[quote=poorgradstudent][quote=ctr70]But I would really love to see a REAL business person get the presidency (George W. was not a REAL self-made business person and Arnold was an actor, not a real biz person). Just like I was hoping a businesswomen (Meg Whitman) would have won the CA governorship vs. the career bureaucrat that won. No more lawyers and career bureaucrats that have never had real jobs outside of politics. I like to see someone that has had the responsibility of employing people in the private sector, running a company, innovating, running a balance sheet, etc… I have always wanted to see Micheal Bloomberg run.[/quote]
On paper this kind of thinking sounds good, but in practice Good Government is nothing like Good Business. Businesses exist to make money, governments exist to provide public services. As a business owner if you’re doing something that isn’t profitable, you can stop doing it. Government has an obligation to continue taking care of the disabled and the elderly and defending our borders, even though it can’t make money doing it.
Having worked in both private and public sector jobs, I’m surprised by the “government is wasteful compared to private enterprise” argument. Sure, inefficient businesses eventually fail. But on the whole, given the scope of what it does, the government does a lot of things very, very well. The last company I worked for was incredibly wasteful in how much we paid our mediocre CEO. Upper management made mistakes left and right thanks to not listening to the concerns of workers how their new initiatives actually reduced productivity. Middle managers often fudged numbers on their failed pet projects to save their skins. Show me a private company that doesn’t have plenty of waste and fat to trim, and I bet there are no more than 2-3 employees working there.
I will agree that because both sides of the political aisle are in bed with huge corporations, government does very little to really incentivize small businesses. Both sides pander around election time, but policy rarely cuts in favor of the little guy.[/quote]
You gotta be kidding me. Governments and Unions are terribly, terribly inefficient. One of the few competitive industries left in the U.S. is Silicon Valley b/c it is the purest form of capitalism left in this country and a “meritocracy” where brains and talent get you ahead. And there are no unions or seniority in Silicon Valley. Detroit is the opposite. They got their asses kicked in the 1980’s by Japan b/c of their bloated Unions, pensions and health care costs.

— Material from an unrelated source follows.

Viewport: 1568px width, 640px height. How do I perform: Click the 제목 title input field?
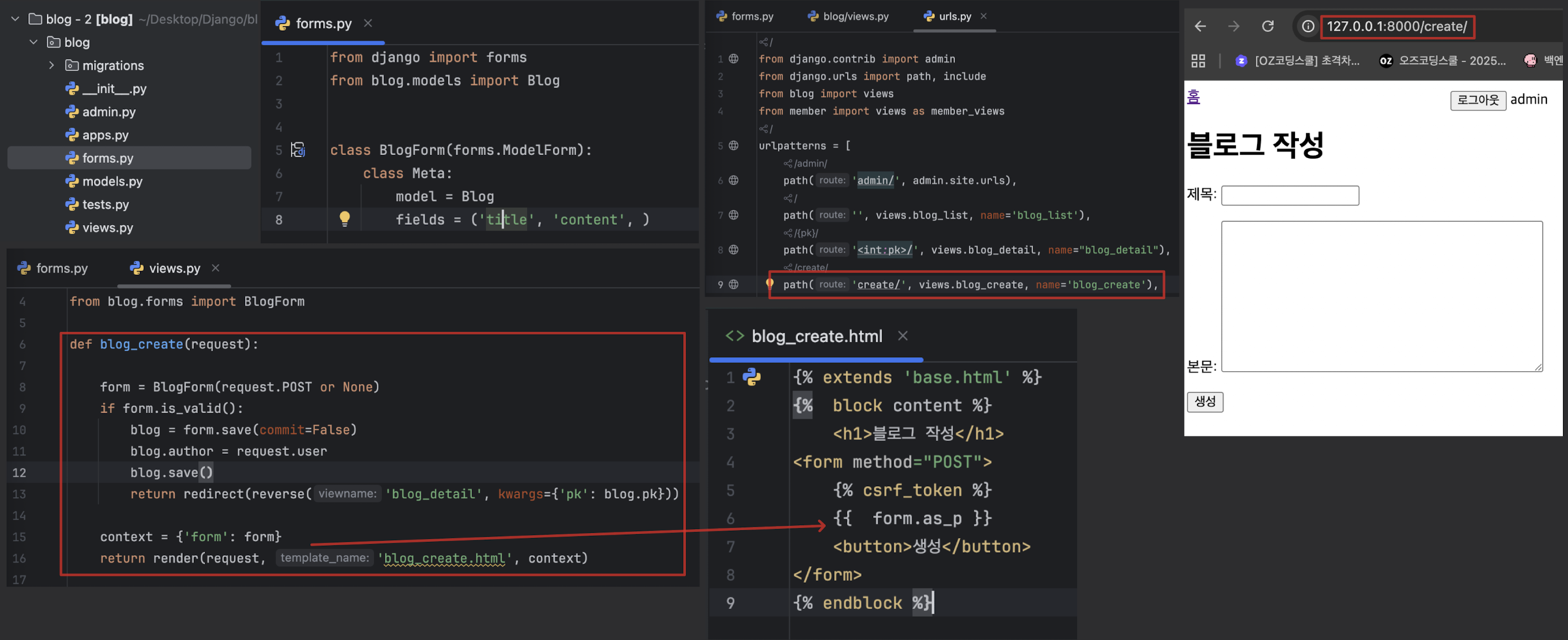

I worked in a Union Hotel in college and a non Union Hotel. People in the Union Hotel did not hustle, it was old, out of date and a crappy place overall. Workers only did what they had to do and nothing more. It is human nature when you have job security, seniority, safety, you stop hustling and innovating. Now most of Europe (except Germany) is imploding b/c most of it is one giant Governmental/Union body.
And the private sector has a right to do what they want with their profits and pay people what they want b/c their revenue comes from PRODUCT SALES, not TAXES like the Government.
But I also do believe there needs to be some Government and some regulation. There is definitely a place for some Government. And I do agree that there needs to be protections against big disparities in wealth and the abuses of that wealth getting out of control. We don’t want to live in a county with a tiny # of super wealth and huge amount of poor.
Some excellent Big, Big Government success stories…China and Russia in the 1960’s, North Korea, Cuba…all wonderful places we all would dream of living. They all needed fences to keep people IN instead of OUT.